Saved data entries

<<<<

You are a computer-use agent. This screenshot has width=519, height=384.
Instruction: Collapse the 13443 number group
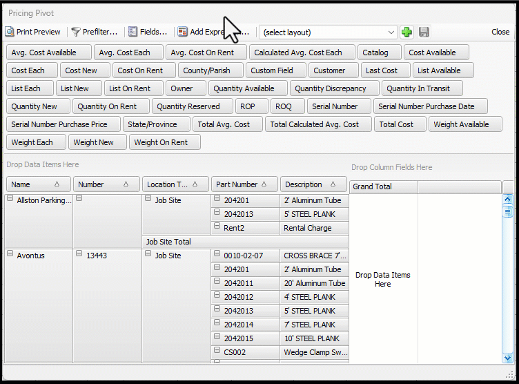[x=79, y=255]
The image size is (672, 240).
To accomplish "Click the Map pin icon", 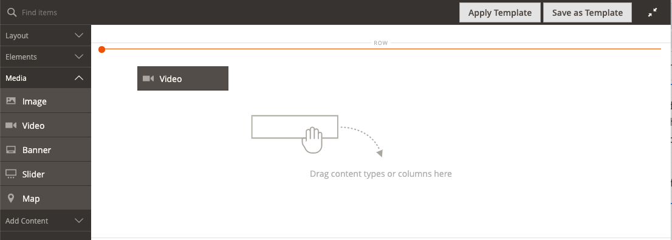I will coord(11,199).
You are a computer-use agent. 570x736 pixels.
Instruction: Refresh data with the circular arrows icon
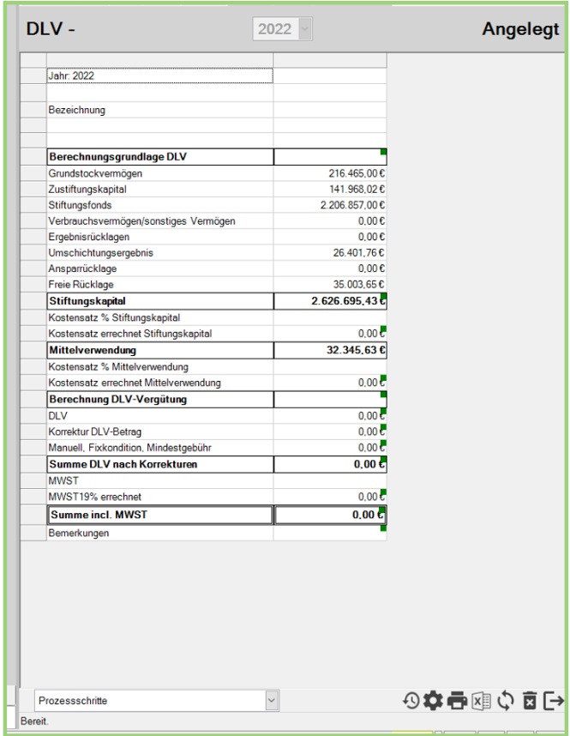[506, 701]
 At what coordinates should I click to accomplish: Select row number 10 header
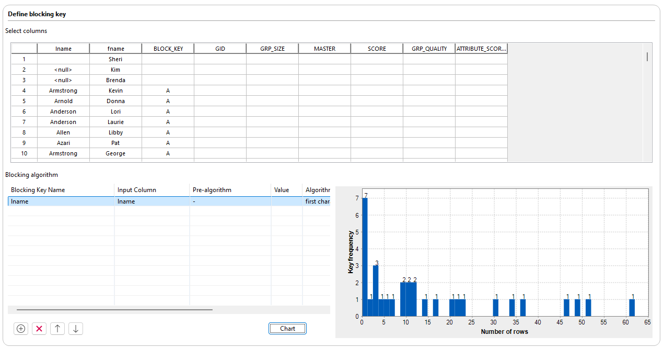click(24, 153)
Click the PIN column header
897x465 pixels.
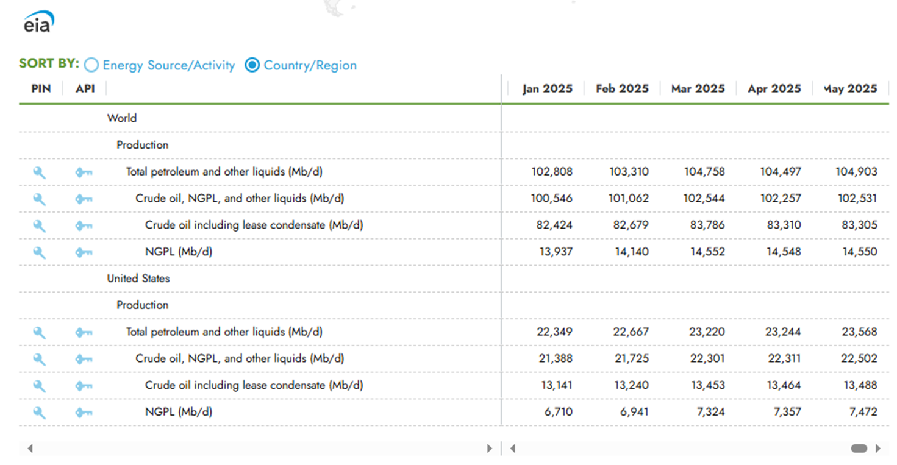41,88
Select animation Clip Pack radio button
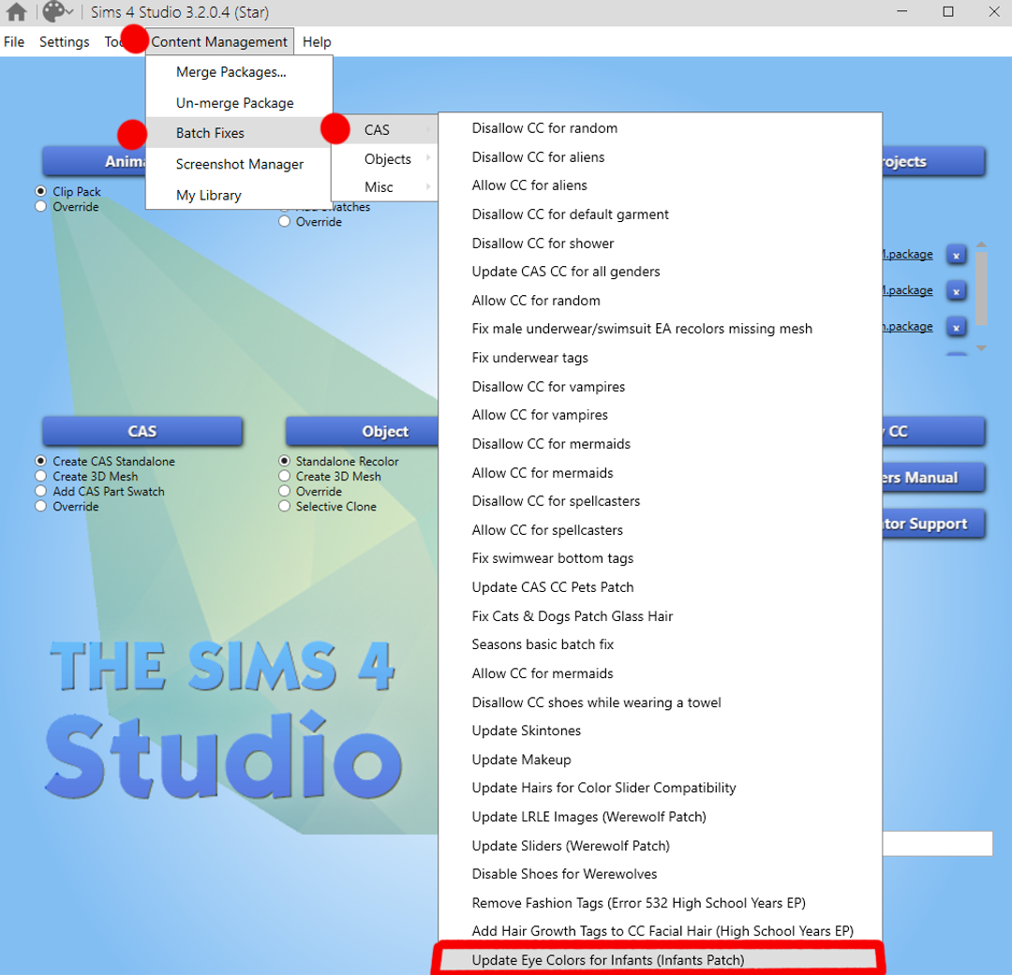1012x975 pixels. coord(41,192)
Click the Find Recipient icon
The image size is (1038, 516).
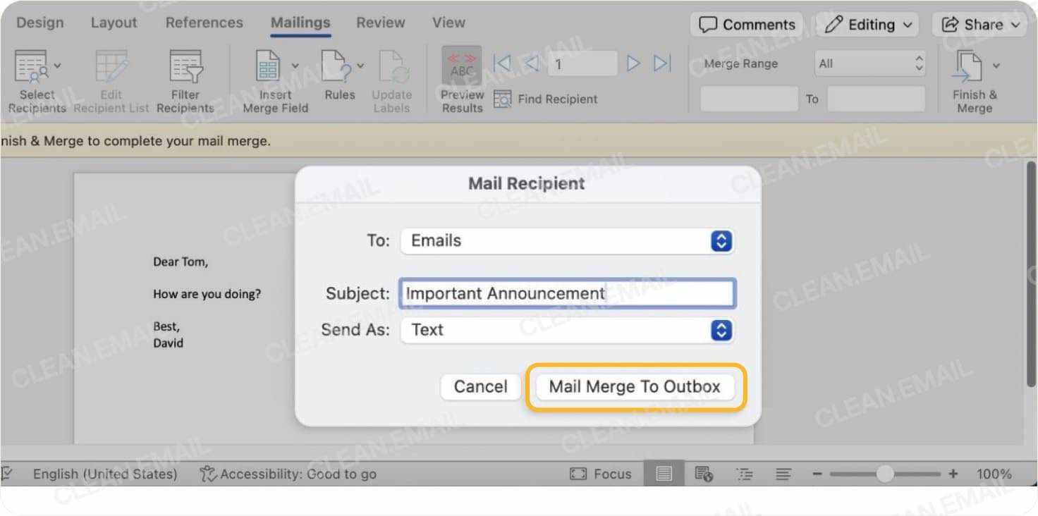pyautogui.click(x=502, y=99)
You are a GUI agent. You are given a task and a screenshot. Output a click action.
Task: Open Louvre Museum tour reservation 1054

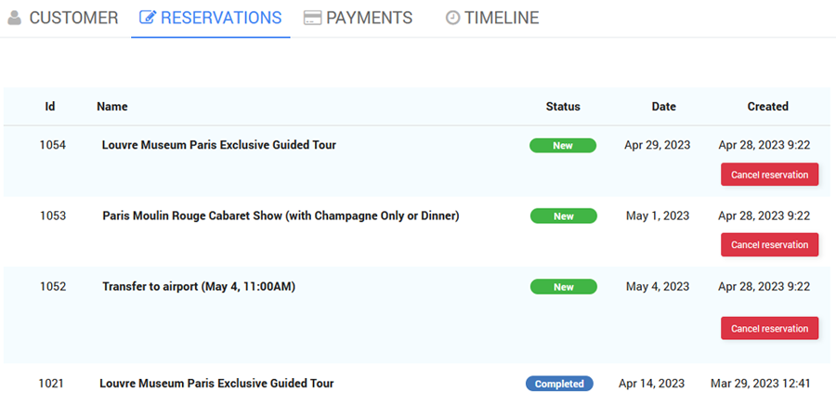pos(218,145)

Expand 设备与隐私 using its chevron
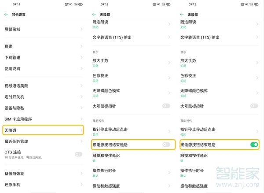coord(81,108)
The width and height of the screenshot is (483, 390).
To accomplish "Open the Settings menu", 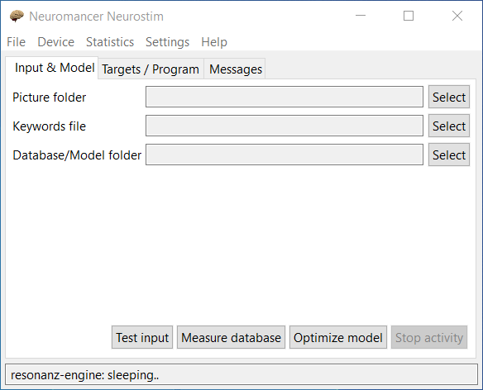I will (167, 42).
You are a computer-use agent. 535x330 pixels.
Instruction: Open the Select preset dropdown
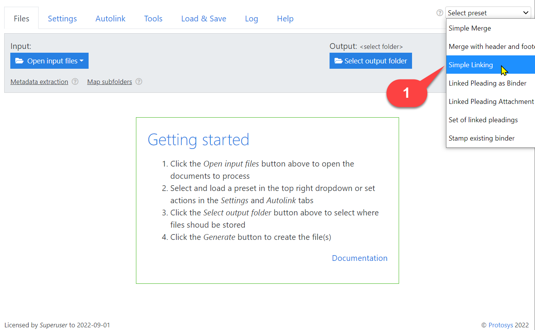click(x=488, y=13)
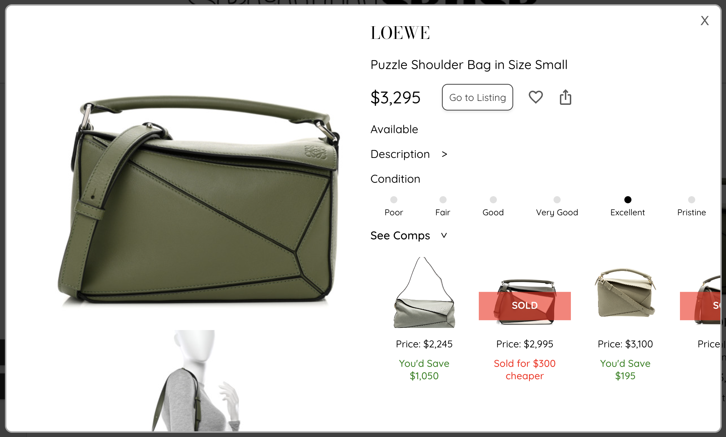Collapse the See Comps chevron
The height and width of the screenshot is (437, 726).
coord(444,235)
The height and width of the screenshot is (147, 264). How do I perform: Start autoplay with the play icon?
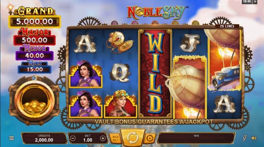[149, 139]
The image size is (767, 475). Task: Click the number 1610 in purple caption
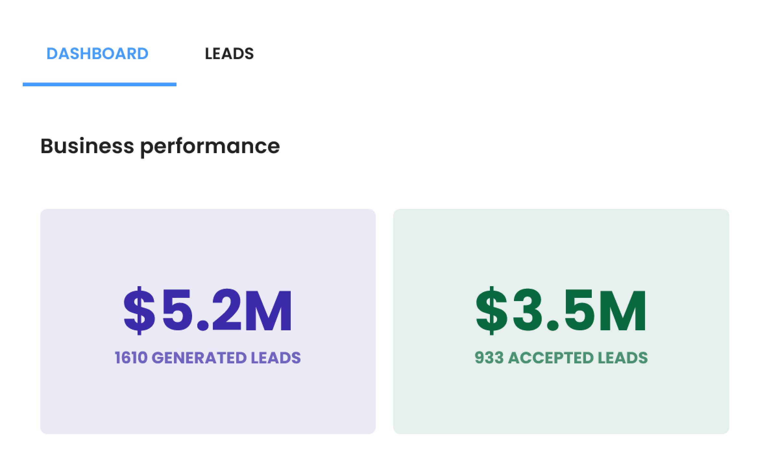click(131, 358)
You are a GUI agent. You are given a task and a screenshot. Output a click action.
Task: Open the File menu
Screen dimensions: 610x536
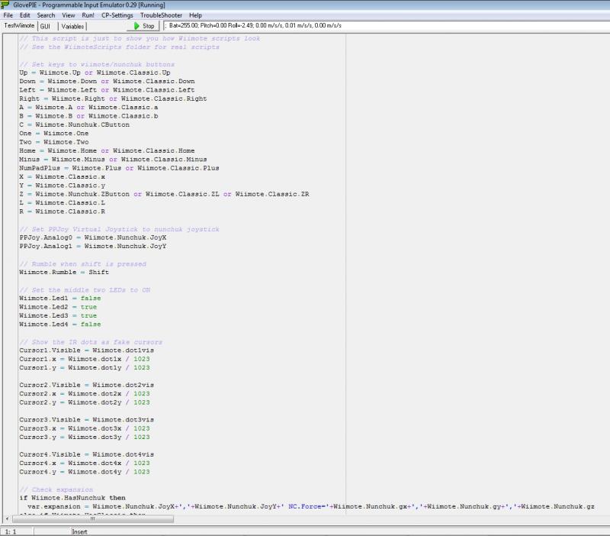coord(8,15)
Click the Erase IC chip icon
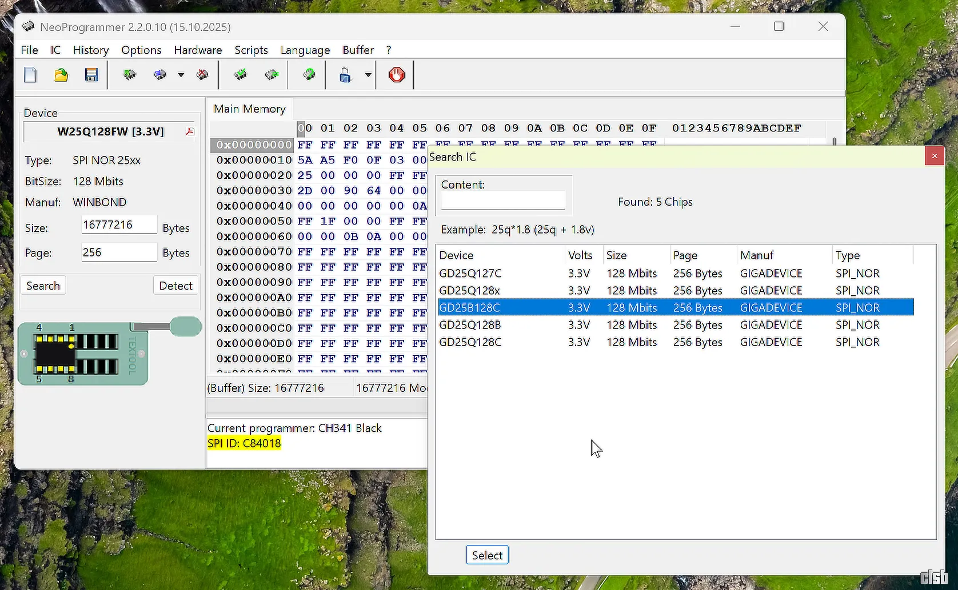The width and height of the screenshot is (958, 590). coord(202,75)
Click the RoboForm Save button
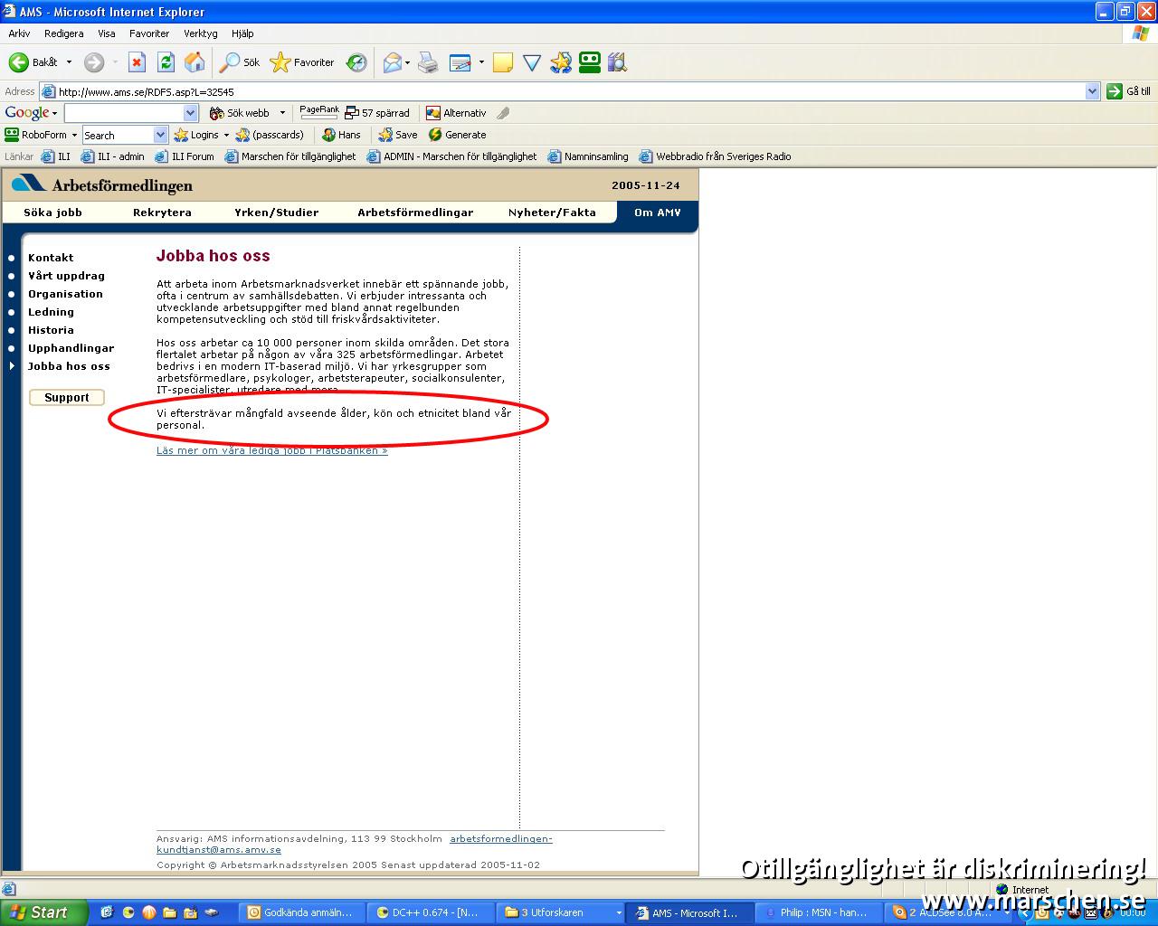Viewport: 1158px width, 926px height. (398, 135)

>>>>

■ **Work instructions**
From the data, report how many lines hold "agent", leaving out any other words.

■ **Answer to this exercise**
5